A seasoned Dutch diplomat, Peter van Leeuwen is at present (2019) active with international strategic and management consultancy, in different fields, especially in the Middle East and Central Asia. He holds several Board positions. He retired as ambassador from the Dutch Foreign Service in 2014.
His expertise includes energy, economy and commerce, politics, development cooperation, democratisation and human rights.

He started his career as company lawyer with a steel multinational in The Netherlands (1973) and worked thereafter in the legal field and on national legislation in Surinam and Indonesia, before he joined the MFA of The Netherlands in 1980. At the Ministry he was deputy Head of the Aliens department (asylum, visa, minority policy,human rights).
Subsequently he served as a diplomat in different countries from 1986.

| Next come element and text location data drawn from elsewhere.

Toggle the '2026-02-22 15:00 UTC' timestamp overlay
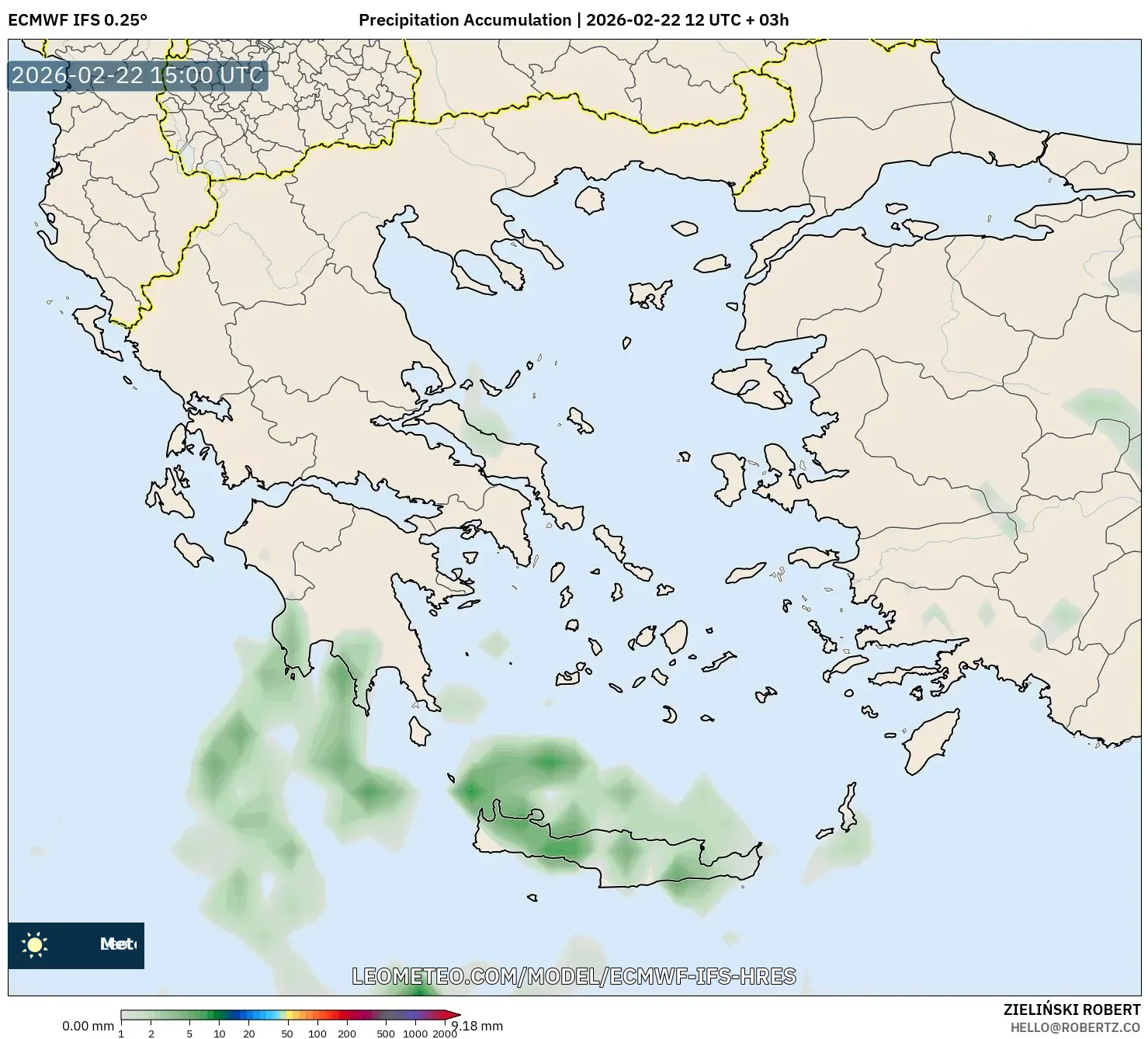This screenshot has width=1148, height=1039. click(x=137, y=76)
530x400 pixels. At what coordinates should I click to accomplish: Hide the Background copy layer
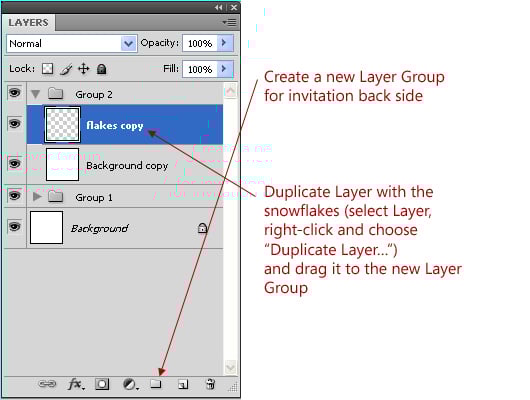[x=14, y=164]
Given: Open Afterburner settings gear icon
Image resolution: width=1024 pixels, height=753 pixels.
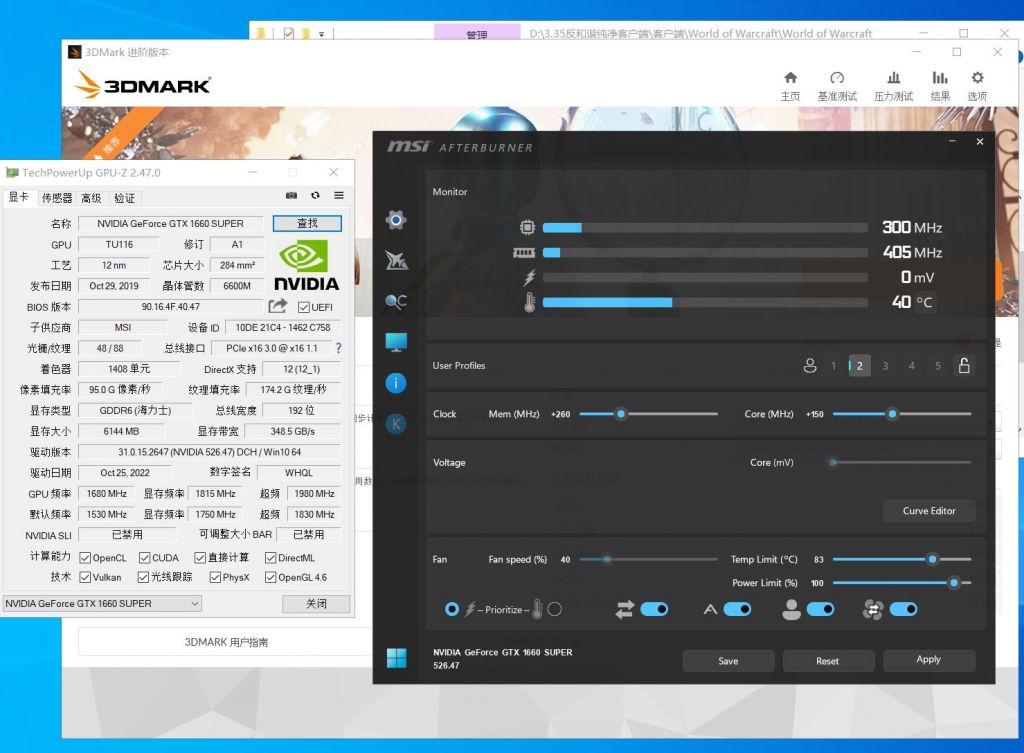Looking at the screenshot, I should (x=396, y=220).
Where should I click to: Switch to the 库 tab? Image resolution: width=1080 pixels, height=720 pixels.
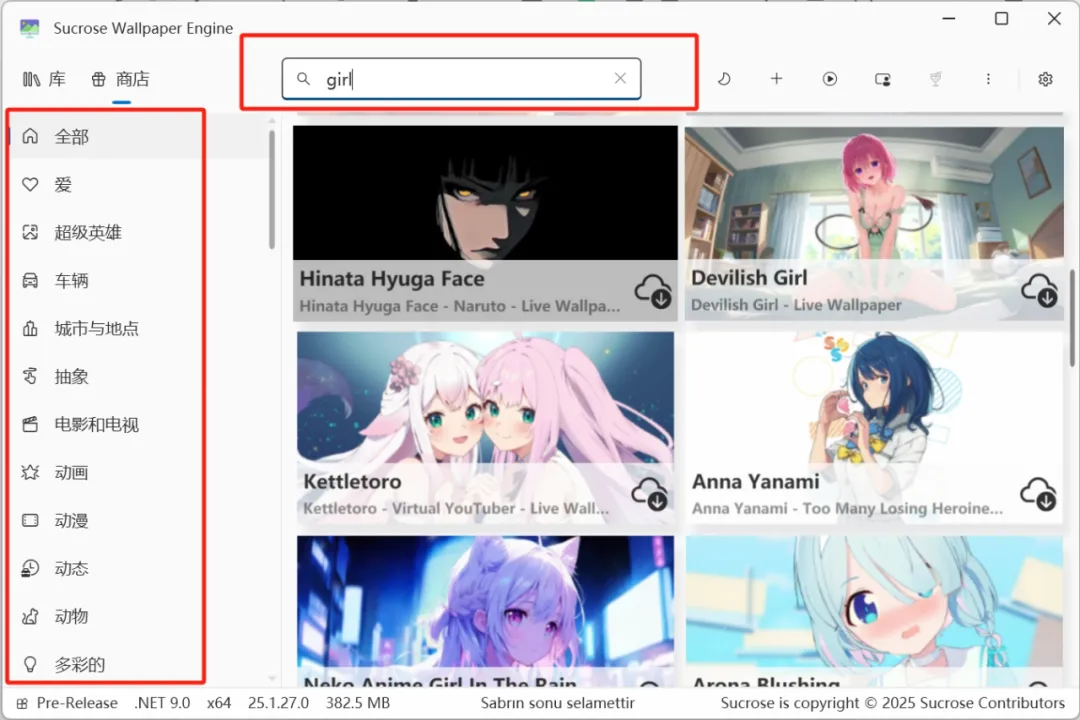(44, 79)
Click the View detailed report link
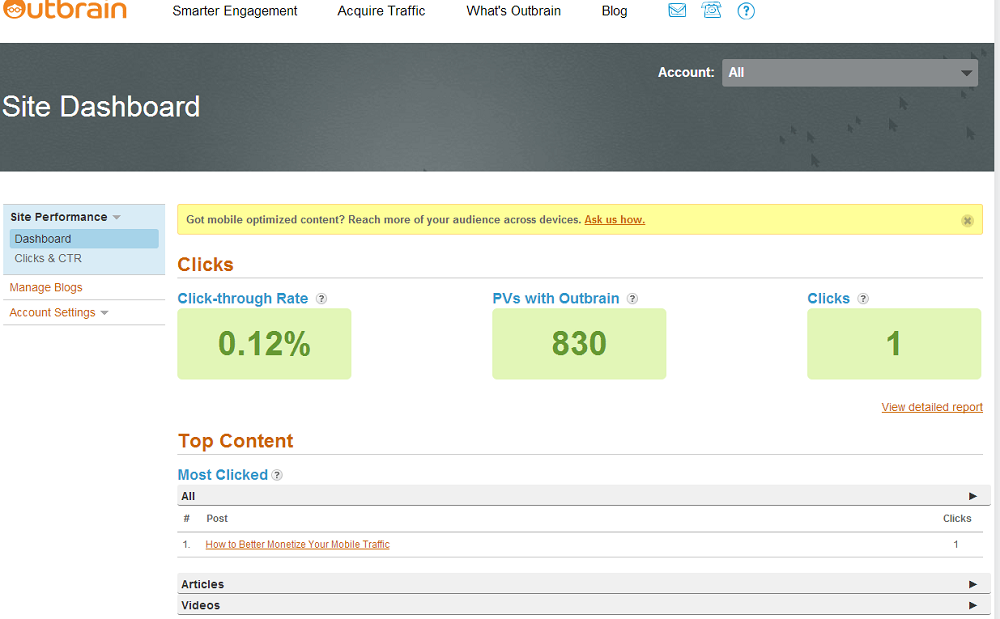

As ambassador in Baghdad (2009-2011) and acting Consul General in Erbil (July/August 2014, when Isis attacked Kurdistan) he was in the midst of the “Arab Spring” and its sequel.
He was Special Representative for Energy Security of the Ministry of Foreign Affairs (2006 – 2009), and had to deal with a variety of bilateral and multilateral energy policy matters.
Ambassador to Kazakhstan (2002-2006 in Almaty and 2011-2013 in Astana), also covering Kyrgyzstan and Tajikistan. The social and economic evolution of this post-Soviet important Central Asian state/region provided in depth expertise with the challenges of democratisation, human rights and social equality.
Ambassador to Côte d’Ivoire (1998-2002) also covering Liberia, Guinea, Cameroun, Equatorial Guinea, Gabon and Sierra Leone. Political and economic developments in West Africa are both stagnant and dynamic, and require intense attention.
Consul-General in Frankfurt am Main (1994-1998: Establishment of the European Central Bank and the European Monetary Union). Monetary policy and commerce, while the “unification” of Germany played (plays) an important background role, also in social/economic relations.
Economic/Commercial Counsellor at the Embassy in Beijing (1990-1994), when the economic emergence and “opening up to the outside world” took off in China, while he started his diplomatic career as Deputy Head of Mission in The Philippines (1986-1990), right after the Marcos era in this fledgling democracy, supported by the Netherlands and the EU.